Tenía todo el derecho a hacerle aquella pregunta, pues era el padre de la mujer a la que amaba, pero lo cierto es que Gus no tenía una respuesta muy clara.
– Trabajaré para el presidente mientras me necesite – dijo.
– Ahora mismo tiene una tarea muy delicada entre manos.
– Es cierto. El Senado está planteando muchos problemas para aprobar el tratado de paz de Versalles. – Gus intentó que sus palabras no sonaran demasiado amargas -. Al fin y al cabo, fue Wilson quien consiguió persuadir a los europeos para que formaran la Sociedad de las Naciones, así que ahora me cuesta creer que sean los propios norteamericanos los que vayan a dar la espalda a la idea.
– El senador Lodge es un alborotador incorregible.
A Gus le parecía que el senador Lodge era un hijo de puta egocéntrico.
– El presidente decidió no llevarse a Lodge consigo a París, y ahora Lodge se está cobrando su venganza.

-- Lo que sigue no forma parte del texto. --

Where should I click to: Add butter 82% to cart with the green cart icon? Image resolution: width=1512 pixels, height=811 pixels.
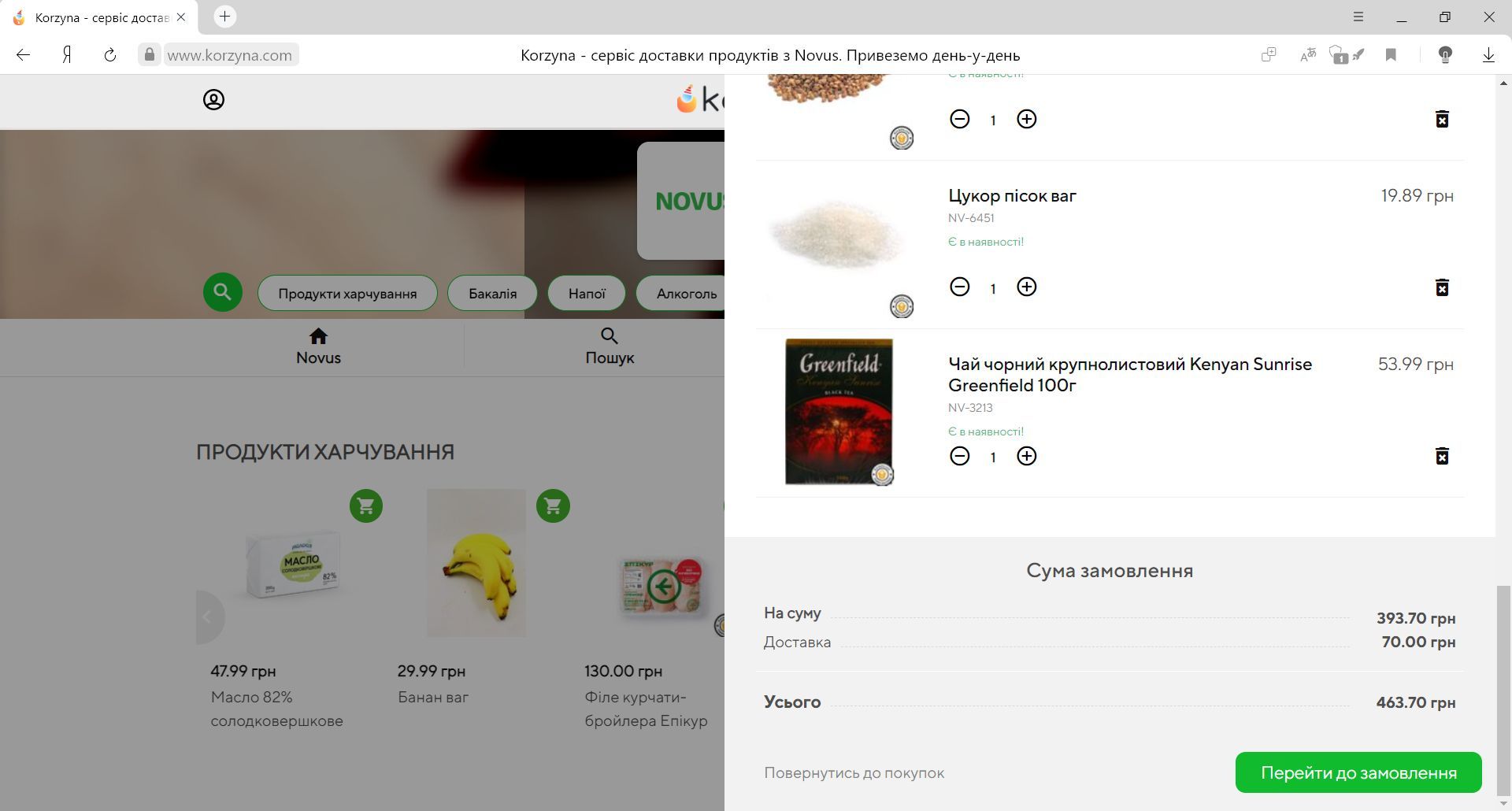[366, 506]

El padre de Gus, que era un viejo amigo tanto del presidente como del senador, dijo:
– Woodrow creó la Sociedad de las Naciones como parte del tratado de paz, pensando que, puesto que sería imposible que rechazásemos el tratado, no tendríamos más remedio que aceptar la sociedad. – Se encogió de hombros -. Lodge lo mandó al diablo.

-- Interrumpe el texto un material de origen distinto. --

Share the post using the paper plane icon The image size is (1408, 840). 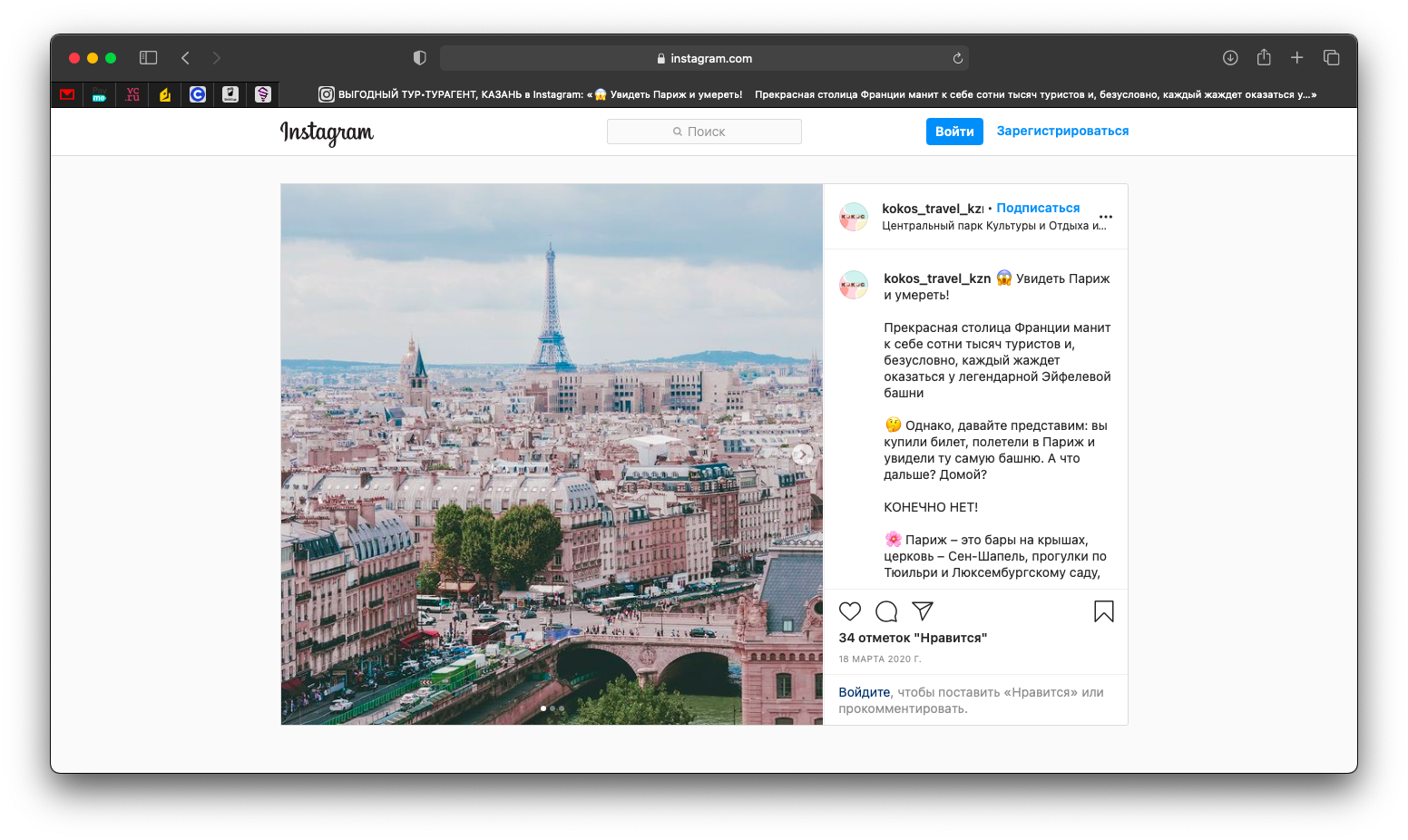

– Para ser justos con Lodge – comentó el doctor Hellman -, creo que el pueblo americano tiene razón al preocuparse por el Artículo Diez. Si nos incorporamos a una sociedad que garantiza la protección de sus miembros frente a una agresión, estamos comprometiendo a las fuerzas estadounidenses a participar en conflictos desconocidos en el futuro.
La respuesta de Gus fue muy rápida.
– Si la sociedad es fuerte, nadie se atreverá a desafiarla.
– Yo no estoy tan seguro de eso como tú.